> On July 15, 2016, 12:12 a.m., Yi Pan (Data Infrastructure) wrote:
> > samza-core/src/main/java/org/apache/samza/configbuilder/CheckpointConfig.java,
> >  line 24
> > <https://reviews.apache.org/r/48356/diff/8/?file=1441885#file1441885line24>
> >
> >     So, what's the plan to make customized CheckpointConfig for each 
> > different checkpointManagerFactory? Derive a sub-class from this one?
> >     
> >     Generally, I noticed that there are a set of configuration variables 
> > are in this category:
> >     - configure a factory
> >     - a set of configure variables are only meaningful if factory = x
> >     
> >     It would be good to write up some documentation here to show case how 
> > we are dealing w/ the type of configurations above.

Yes. That's what I had in mind. We should use derived classes with customized 
configuration for a specific checkpoint manager factory. 

You are right. That pattern is precisely why I chose this typed model. That 
way, the configurations are more clear to the user and implicitly, indicate the 
namespace to which a configuration belongs to. 

I will add some documentation. I think it is time to put out a proper design 
document as well.


> On July 15, 2016, 12:12 a.m., Yi Pan (Data Infrastructure) wrote:
> > samza-core/src/main/java/org/apache/samza/configbuilder/ConfigBuilder.java, 
> > line 31
> > <https://reviews.apache.org/r/48356/diff/8/?file=1441886#file1441886line31>
> >
> >     Just wonder, can we have an interface class ConfigBuilder as a common 
> > interface for all modular config builders, s.t. JobConfig, TaskConfig, etc. 
> >     And make SamzaConfigBuilder as an implementation of ConfigBuilder to 
> > hold all sub-builders?

I think that's how I started in the first draft. The ConfigBuilder interface 
has a "build()" method that returns a Map<String, String>. Chris made a valid 
point that having an interface with this build() method wasn't really  
providing any additional benefit, other than making it composable. Did you have 
anything else in mind for creating the common interface?

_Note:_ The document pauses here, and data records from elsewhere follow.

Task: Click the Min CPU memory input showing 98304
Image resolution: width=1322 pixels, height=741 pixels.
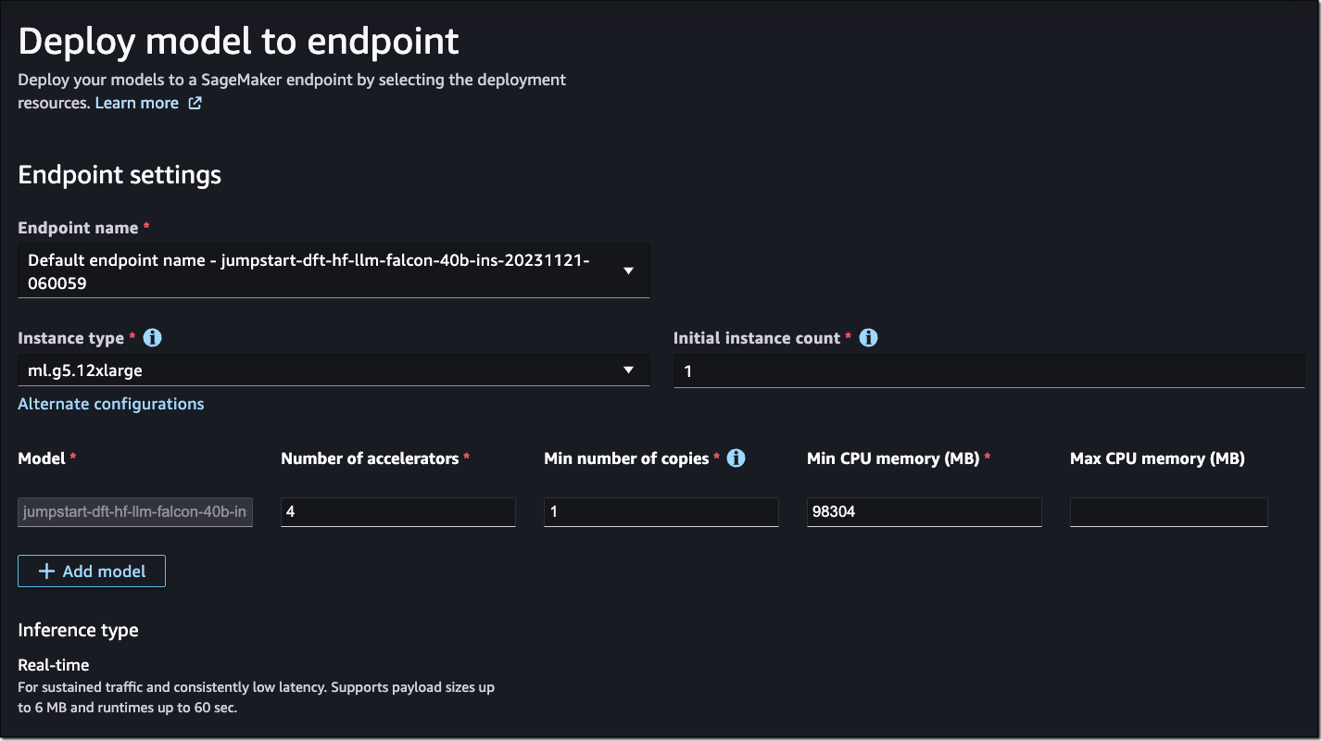Action: (x=924, y=511)
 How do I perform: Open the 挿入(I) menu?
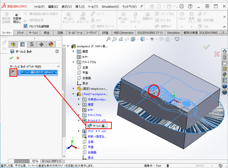click(80, 6)
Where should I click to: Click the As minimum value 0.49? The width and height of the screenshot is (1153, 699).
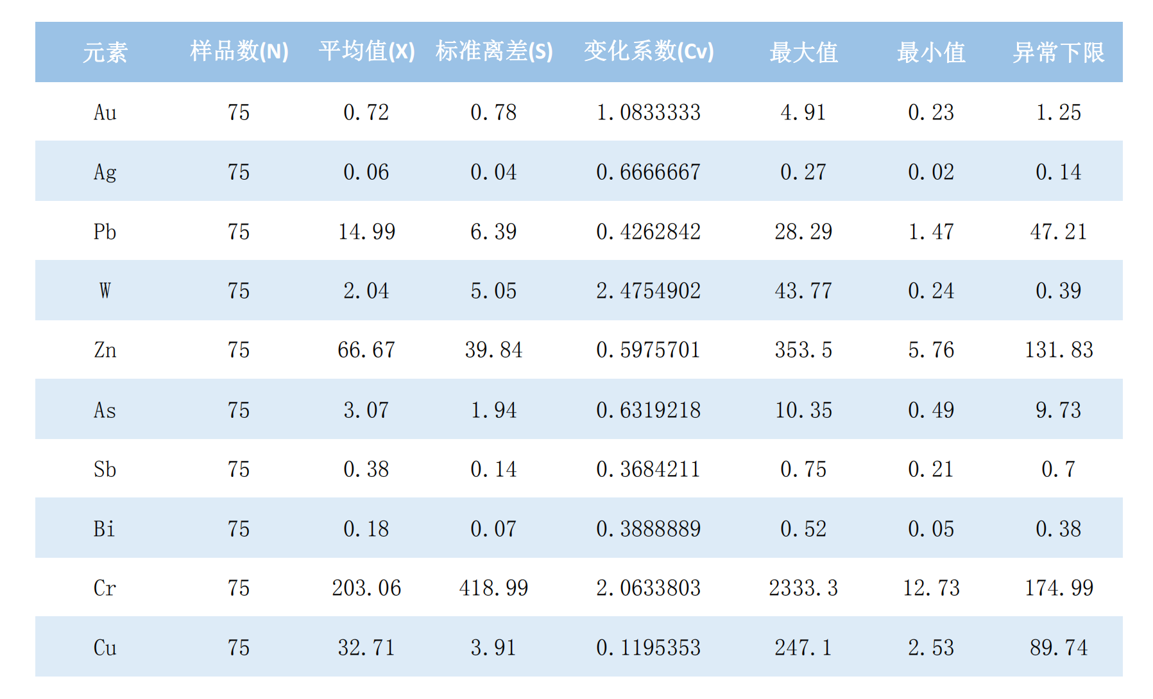tap(931, 410)
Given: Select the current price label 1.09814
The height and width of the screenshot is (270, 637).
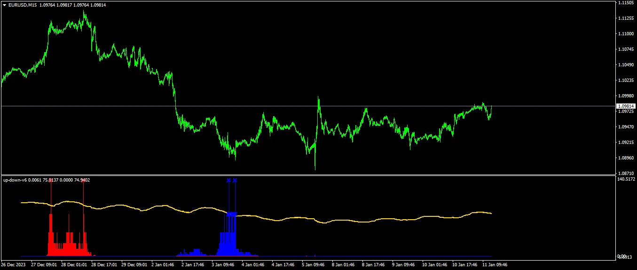Looking at the screenshot, I should pos(626,106).
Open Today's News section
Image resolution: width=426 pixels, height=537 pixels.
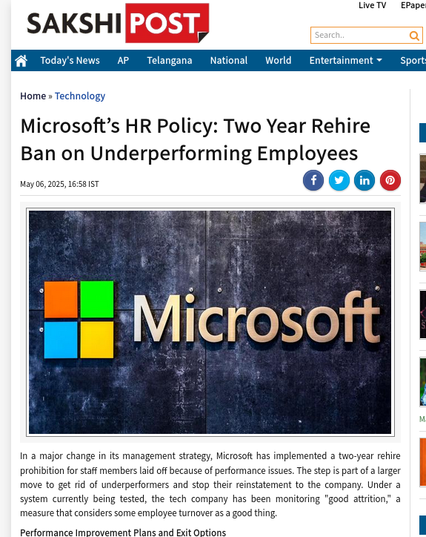pyautogui.click(x=70, y=61)
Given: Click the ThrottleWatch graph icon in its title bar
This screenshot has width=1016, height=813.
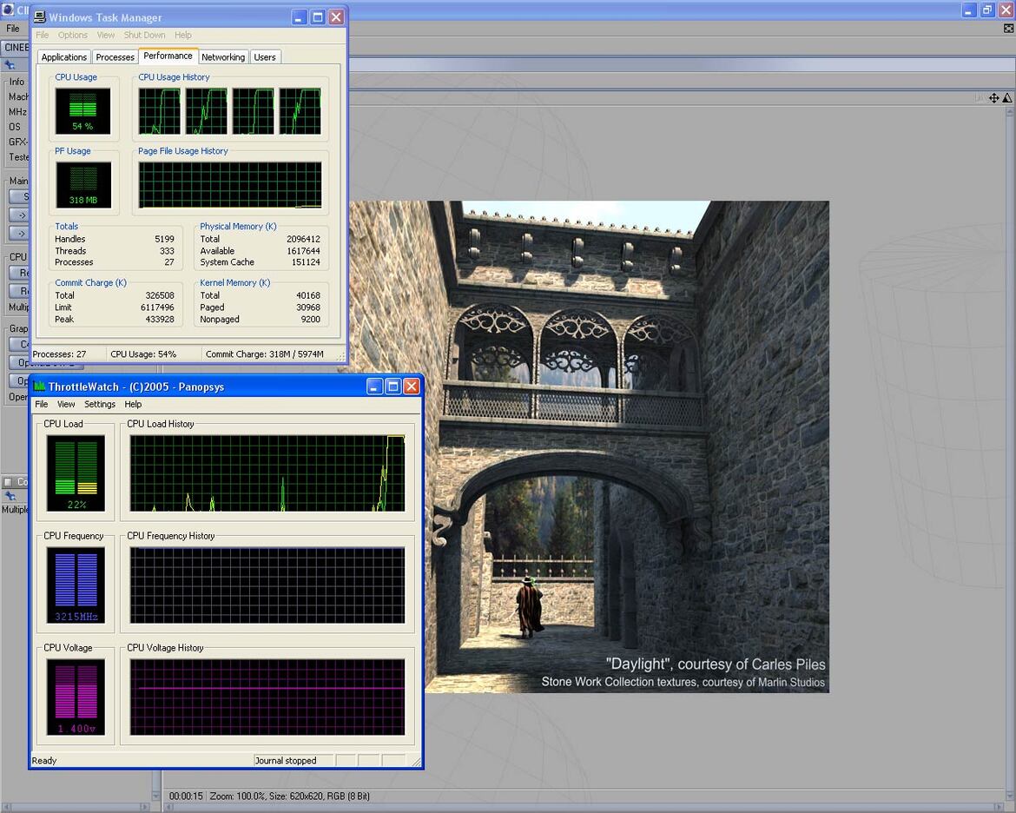Looking at the screenshot, I should point(38,387).
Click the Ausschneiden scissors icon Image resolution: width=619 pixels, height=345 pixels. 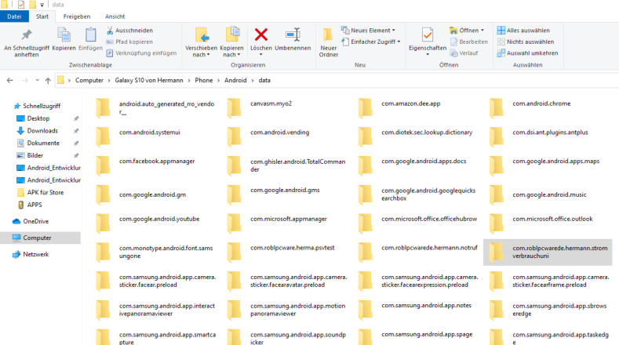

> On July 15, 2016, 12:12 a.m., Yi Pan (Data Infrastructure) wrote:
> > samza-core/src/main/java/org/apache/samza/configbuilder/ConfigBuilder.java, 
> > line 32
> > <https://reviews.apache.org/r/48356/diff/8/?file=1441886#file1441886line32>
> >
> >     Add some javadoc here.

Yep. Documentation is pending everywhere  :|


> On July 15, 2016, 12:12 a.m., Yi Pan (Data Infrastructure) wrote:
> > samza-core/src/main/java/org/apache/samza/configbuilder/ConfigBuilder.java, 
> > line 58
> > <https://reviews.apache.org/r/48356/diff/8/?file=1441886#file1441886line58>
> >
> >     Here it seems like that you are mandating any config should have 
> > jobName and taskClass. However, I believe those two are not the only 
> > mandatory configuration variables. I would suggest that we remove these 
> > from the constructor of ConfigBuilder. Instead, make it more modular s.t. 
> > we can call: ConfigBuilder.getGenericConfigBuilder().jobConfig(jobFactory, 
> > jobName, jobId, coordinatorSystem).taskConfig(taskClass, taskInputs, ...)
> >     
> >     Then, finally, we can call build() to compile the complete 
> > configuration, in which we can call validate() for each modular config 
> > class (e.g. JobConfig.validate()) and also validate the inter-dependencies 
> > between the modular config classes (e.g. systems defined in JobConfig, 
> > StoreConfig, etc. must have a corresponding SystemConfig).
> >     
> >     P.S. just saw Chris' comment earlier. I think that if we can separate 
> > the ConfigBuilder into smaller modular sections, we can make the mandatory 
> > config variable in constructors.

Ok. I see the model you are proposing. 

1. It is pretty ideal for how our configs are structured today. However, it 
ends up being less intuitive user API. 

It seems more natural for the user to say: 
ConfigBuilder.getGenericBuilder().addTaskInput(systemconfigs, serdeconfigs) , 
instead of addTaskConfig, as it usually ends being more than just about the 
input. 

2. It is hard to tell which sub-configs are required or not, unless they are 
mandated in the constructor. For example, in 
ConfigBuilder.getGenericConfigBuilder().jobConfig(jobFactory, jobName, jobId, 
coordinatorSystem), jobId is optional. That means, we should provide overloaded 
constructors. If there are too many configurations within a namespace, we may 
end-up creating "sub-builders". I didn't want over-do this builder pattern 
without solid motivations. :) 

To your point on having a validate() method, there isn't a lot of validation we 
can do in most of our configs (at modular level), except for type and value 
range. Most validations seem inter-dependent. That's how I ended up with a very 
monolithic validation in build() method of ConfigBuidler.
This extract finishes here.